■ Assignment:
Nothing in the records below should be altered when they are retyped.

[Records drawn from a dataset]
++++++
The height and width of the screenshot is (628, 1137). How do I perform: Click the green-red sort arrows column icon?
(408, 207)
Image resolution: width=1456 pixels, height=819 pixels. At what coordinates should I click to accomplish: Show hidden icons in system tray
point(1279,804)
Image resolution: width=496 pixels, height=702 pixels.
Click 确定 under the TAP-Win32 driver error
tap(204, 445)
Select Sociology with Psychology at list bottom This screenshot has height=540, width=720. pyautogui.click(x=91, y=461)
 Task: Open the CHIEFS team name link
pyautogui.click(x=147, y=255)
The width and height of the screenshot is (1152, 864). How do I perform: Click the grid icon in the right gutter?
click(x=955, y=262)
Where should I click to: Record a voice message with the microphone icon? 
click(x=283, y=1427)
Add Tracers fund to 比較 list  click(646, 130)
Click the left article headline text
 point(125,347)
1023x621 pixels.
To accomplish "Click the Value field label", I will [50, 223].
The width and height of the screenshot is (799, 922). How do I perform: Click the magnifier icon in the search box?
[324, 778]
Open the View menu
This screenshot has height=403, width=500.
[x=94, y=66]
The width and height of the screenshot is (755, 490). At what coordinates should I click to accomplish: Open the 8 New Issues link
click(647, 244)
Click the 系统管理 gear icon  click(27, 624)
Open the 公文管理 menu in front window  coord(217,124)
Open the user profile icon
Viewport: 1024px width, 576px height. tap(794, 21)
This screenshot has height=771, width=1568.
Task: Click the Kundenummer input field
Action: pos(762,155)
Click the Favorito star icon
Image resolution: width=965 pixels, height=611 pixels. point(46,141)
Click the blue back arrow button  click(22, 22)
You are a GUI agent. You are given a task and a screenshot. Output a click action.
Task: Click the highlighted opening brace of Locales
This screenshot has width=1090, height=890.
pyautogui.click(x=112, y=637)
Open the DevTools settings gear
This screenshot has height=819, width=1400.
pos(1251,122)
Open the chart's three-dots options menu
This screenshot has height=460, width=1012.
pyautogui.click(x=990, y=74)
++++++
■ Response area:
The height and width of the screenshot is (628, 1137). How do I perform: Click the green-red sort arrows column icon?
(408, 207)
Image resolution: width=1456 pixels, height=819 pixels. At what coordinates should I click to accomplish: Show hidden icons in system tray
point(1279,804)
Image resolution: width=496 pixels, height=702 pixels.
Click 确定 under the TAP-Win32 driver error
tap(204, 445)
Select Sociology with Psychology at list bottom This screenshot has height=540, width=720. pyautogui.click(x=91, y=461)
 Task: Open the CHIEFS team name link
pyautogui.click(x=147, y=255)
The width and height of the screenshot is (1152, 864). How do I perform: Click the grid icon in the right gutter?
click(x=955, y=262)
Where should I click to: Record a voice message with the microphone icon? 
click(x=283, y=1427)
Add Tracers fund to 比較 list  click(646, 130)
Click the left article headline text
 point(125,347)
1023x621 pixels.
To accomplish "Click the Value field label", I will [50, 223].
The width and height of the screenshot is (799, 922). How do I perform: Click the magnifier icon in the search box?
[324, 778]
Open the View menu
This screenshot has height=403, width=500.
[x=94, y=66]
The width and height of the screenshot is (755, 490). At what coordinates should I click to accomplish: Open the 8 New Issues link
click(647, 244)
Click the 系统管理 gear icon  click(27, 624)
Open the 公文管理 menu in front window  coord(217,124)
Open the user profile icon
Viewport: 1024px width, 576px height. tap(794, 21)
This screenshot has height=771, width=1568.
Task: Click the Kundenummer input field
Action: pos(762,155)
Click the Favorito star icon
Image resolution: width=965 pixels, height=611 pixels. point(46,141)
Click the blue back arrow button  click(22, 22)
You are a GUI agent. You are given a task and a screenshot. Output a click action.
Task: Click the highlighted opening brace of Locales
This screenshot has width=1090, height=890.
pyautogui.click(x=112, y=637)
Open the DevTools settings gear
This screenshot has height=819, width=1400.
pos(1251,122)
Open the chart's three-dots options menu
This screenshot has height=460, width=1012.
pyautogui.click(x=990, y=74)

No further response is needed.